How might we reduce the number of steps to deploy application code (e.g. data product APIs) #1613

MatMoore · 2023-09-20T09:31:23Z

MatMoore
Sep 20, 2023
Collaborator

Context

We have a growing amount of code that supports the ingestion of data products.

container lambdas that provide API endpoints
container lambdas that move data from landing zone -> raw data -> curated data (which integrate with glue & athena)
shared libraries, which are embedded in a base docker image, daap-python-base, that is used by all of our lambda containers

Problem

Currently, when we modify any of this code, we have to go through a multi-step process:

If modifying shared libraries, we must do so in a separate PR, updating the changelog and version, to produce a new base image version
Raise a PR against data-platform repo, to produce a new version of the lambda docker image. If we are updating the base image, we must update the version in the dockerfile, and again update a changelog and version number.
Raise a PR against modernisation-platform-environments, where we update the pinned lambda versions to the latest one
Approve deployment to production.

Each of the first 3 stages adds delay to completing a user story, since each PR requires a review step, even if some of the reviews are just version number changes and changelog updates.

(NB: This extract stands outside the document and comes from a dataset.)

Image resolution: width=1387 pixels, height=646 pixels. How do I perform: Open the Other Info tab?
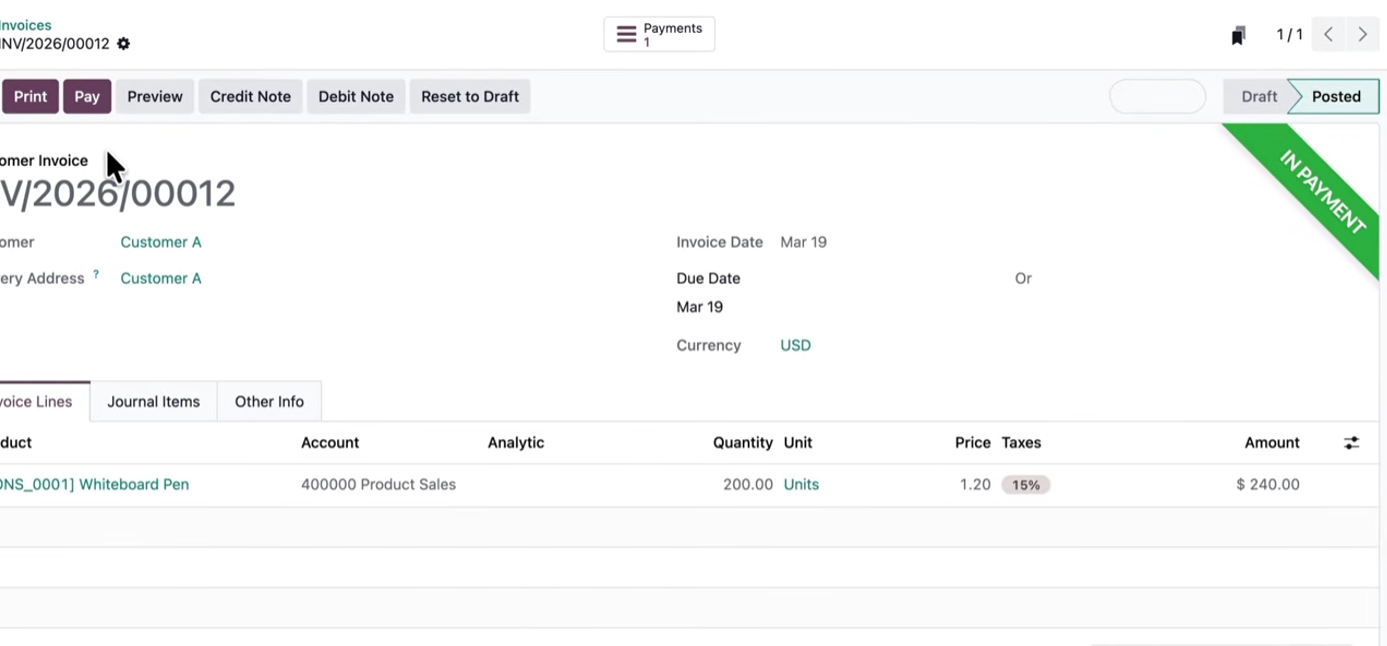pos(269,402)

In practice, every time we update the shared library, we find we need to update multiple lambdas, which means either going through this process multiple times, or combining version updates for multiple lambdas into one PR.

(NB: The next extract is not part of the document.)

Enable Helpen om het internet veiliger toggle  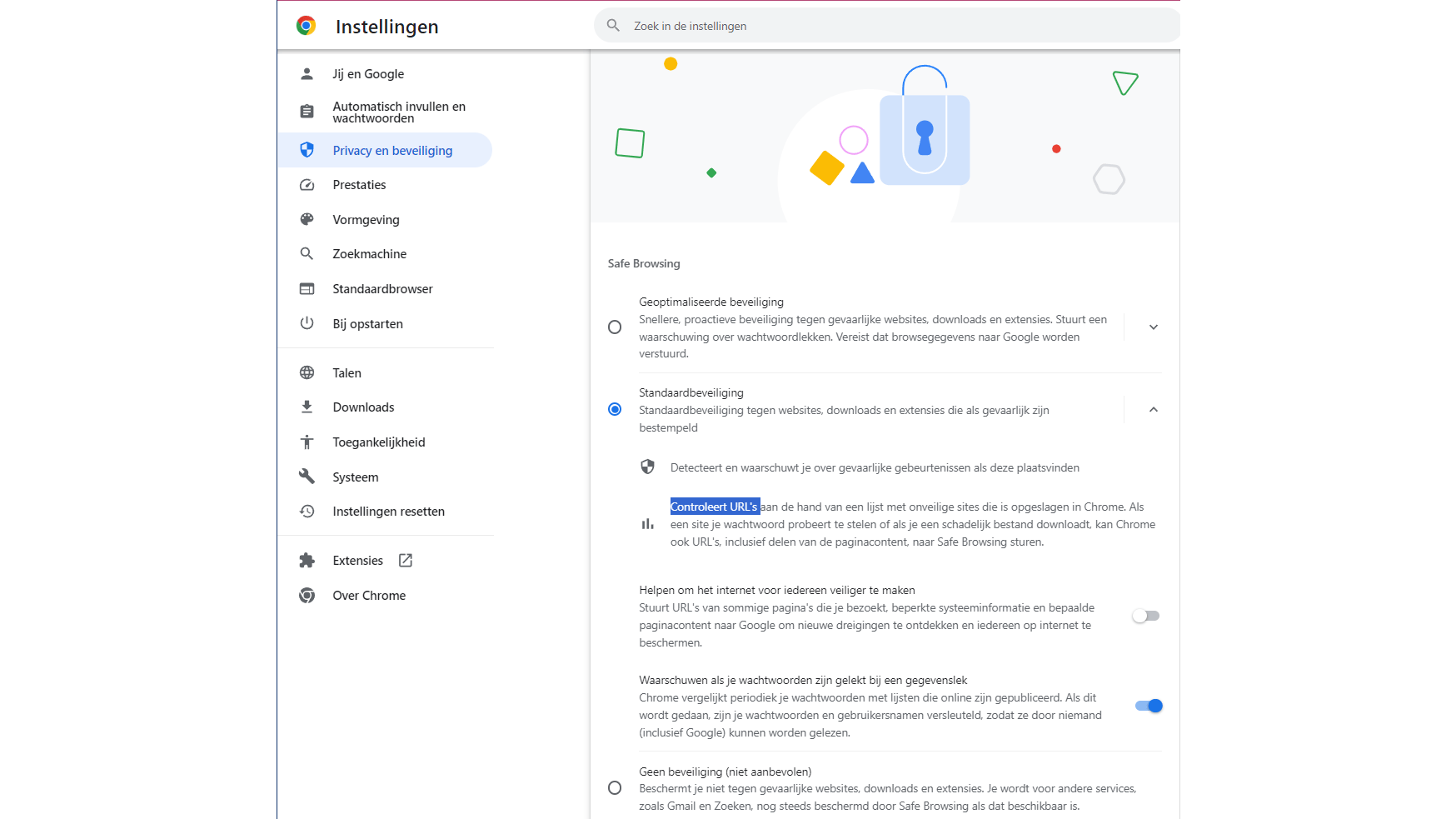[1146, 616]
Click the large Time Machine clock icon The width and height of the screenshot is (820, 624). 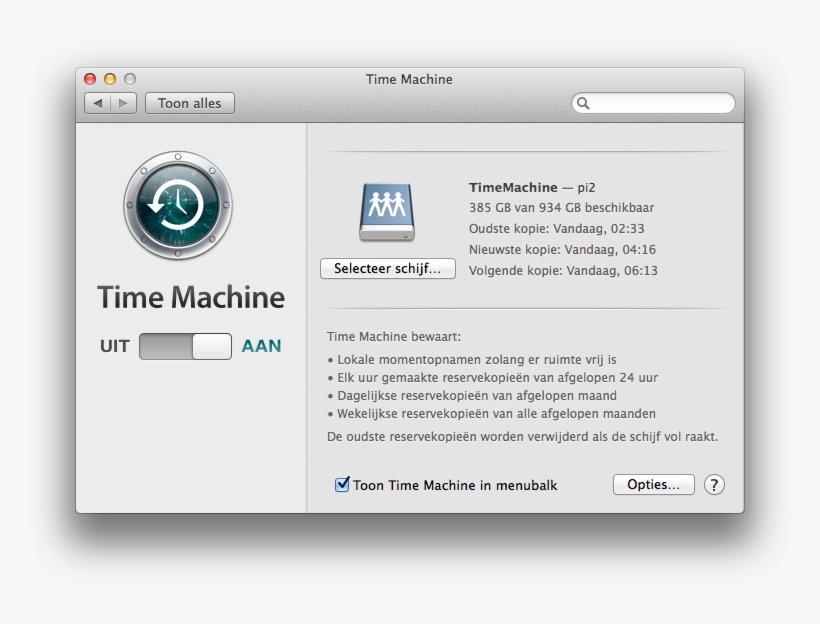178,206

Particularly while we are in alpha, we benefit from moving fast and experimenting, so we would like to remove as much friction from the deployment and review process as possible while being confident we are deploying something that works.

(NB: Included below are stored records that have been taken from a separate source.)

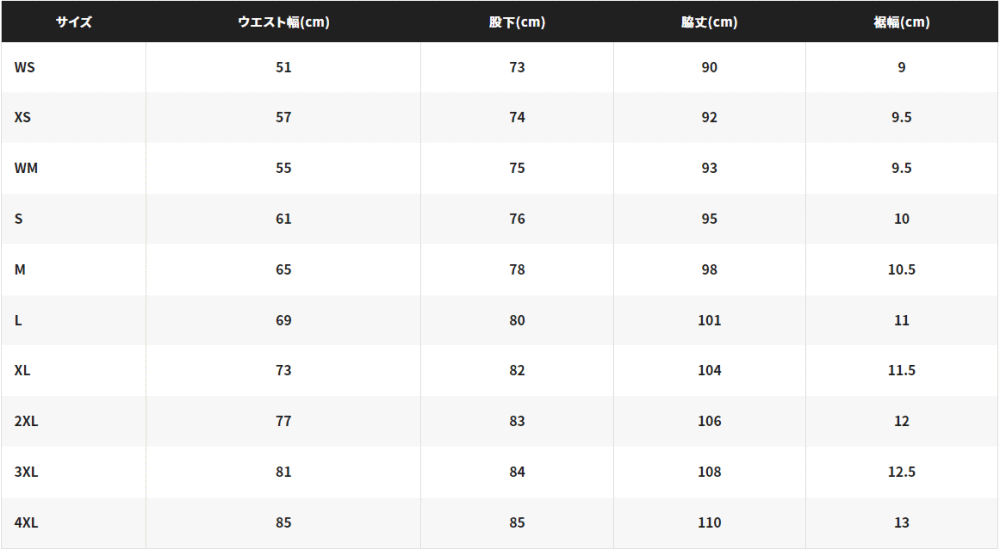Image resolution: width=1000 pixels, height=550 pixels.
Task: Select the WS size row label
Action: pos(25,67)
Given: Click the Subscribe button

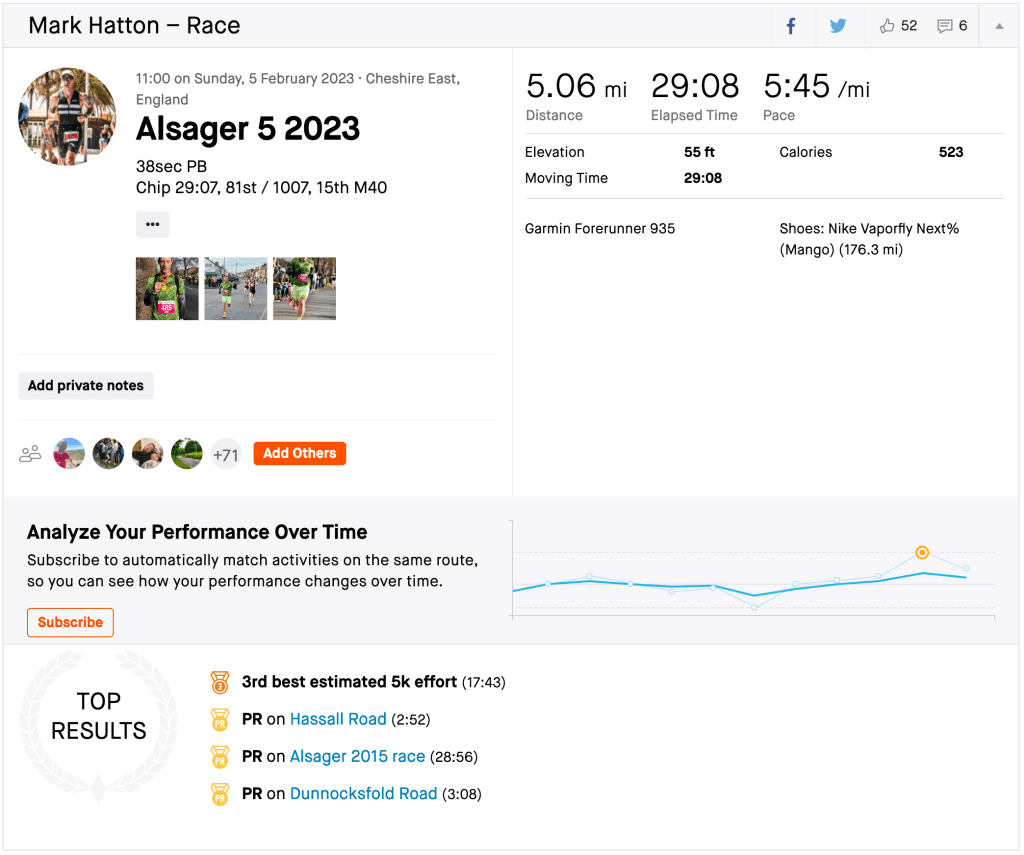Looking at the screenshot, I should click(x=70, y=622).
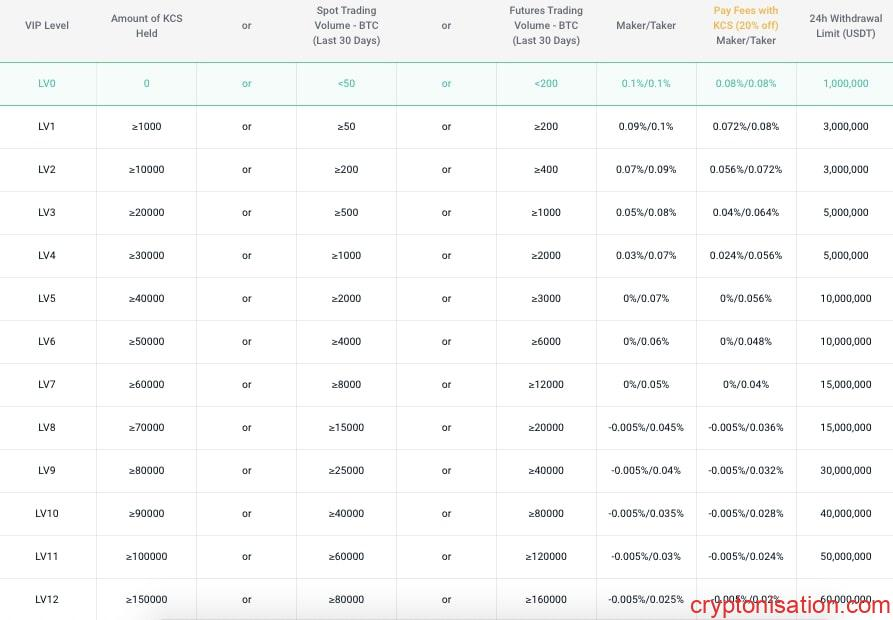Viewport: 893px width, 620px height.
Task: Click the 'Futures Trading Volume - BTC' header
Action: [x=546, y=26]
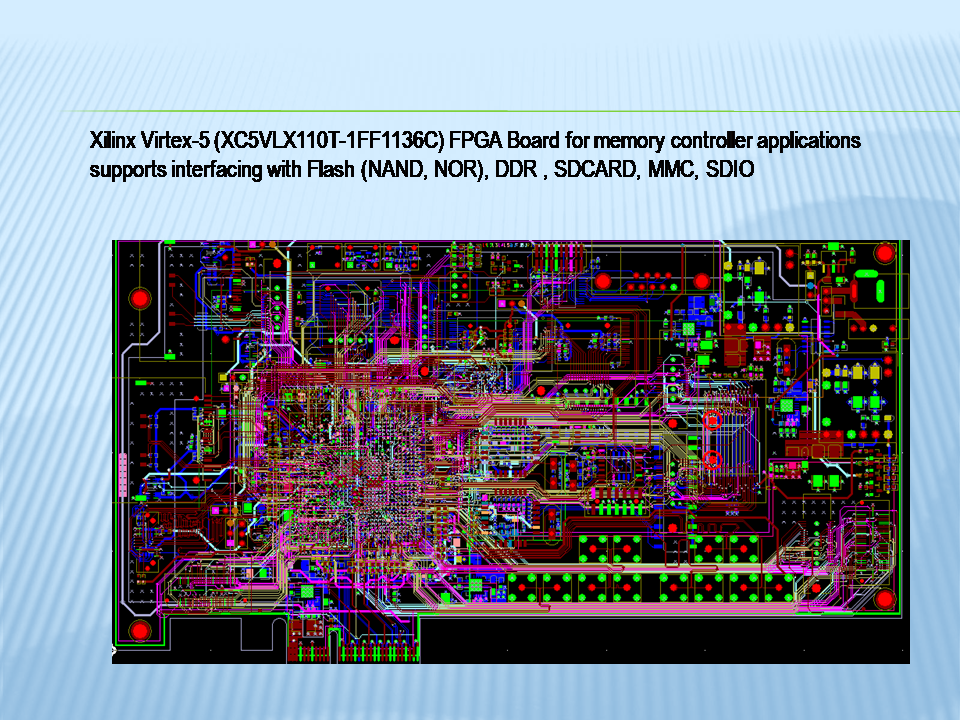This screenshot has height=720, width=960.
Task: Click the green pill-shaped pad in top-right corner
Action: pyautogui.click(x=881, y=290)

There are a few suggestions I will raise in comments, but the general theme of this discussion is: How might we streamline this process to reduce busywork and unhelpful blockers?

MatMoore · 2023-09-20T09:36:20Z

MatMoore
Sep 20, 2023
Collaborator Author

Option: Use dependabot for updating base image dependency

We previously had dependabot configured to automatically detect updates for our base docker image.

However all dependabot PRs failed the linter due to not updating the changelog, so this didn't save us any effort.

We could potentially save ourselves some time by reenabling this and loosening the changelog rules.

1 reply

julialawrence Sep 20, 2023
Maintainer

Should we look into https://github.com/marketplace/actions/dependabot-changelog-helper to get around this problem? It checks the changelog and updates it when a pull request is raised.

This option is really worth investigating since if I understand rightly, changes to dependencies will trigger rebuilds on all dependent images, wouldn't require using unpinned base images (which I really don't love) and, combined with the update-lambda solution below, update all the lambdas to the right image.

MatMoore · 2023-09-20T09:53:12Z

MatMoore
Sep 20, 2023
Collaborator Author

Option: avoid pinning the base image version in Dockerfiles

@murdo-moj and @PriyaBasker23 suggested we could avoid pinning our Dockerfiles to a specific version of the daap-python-base, either as a temporary thing while we are actively developing the API, or permanently, implying that every time we update the base image, we have to update all the lambdas.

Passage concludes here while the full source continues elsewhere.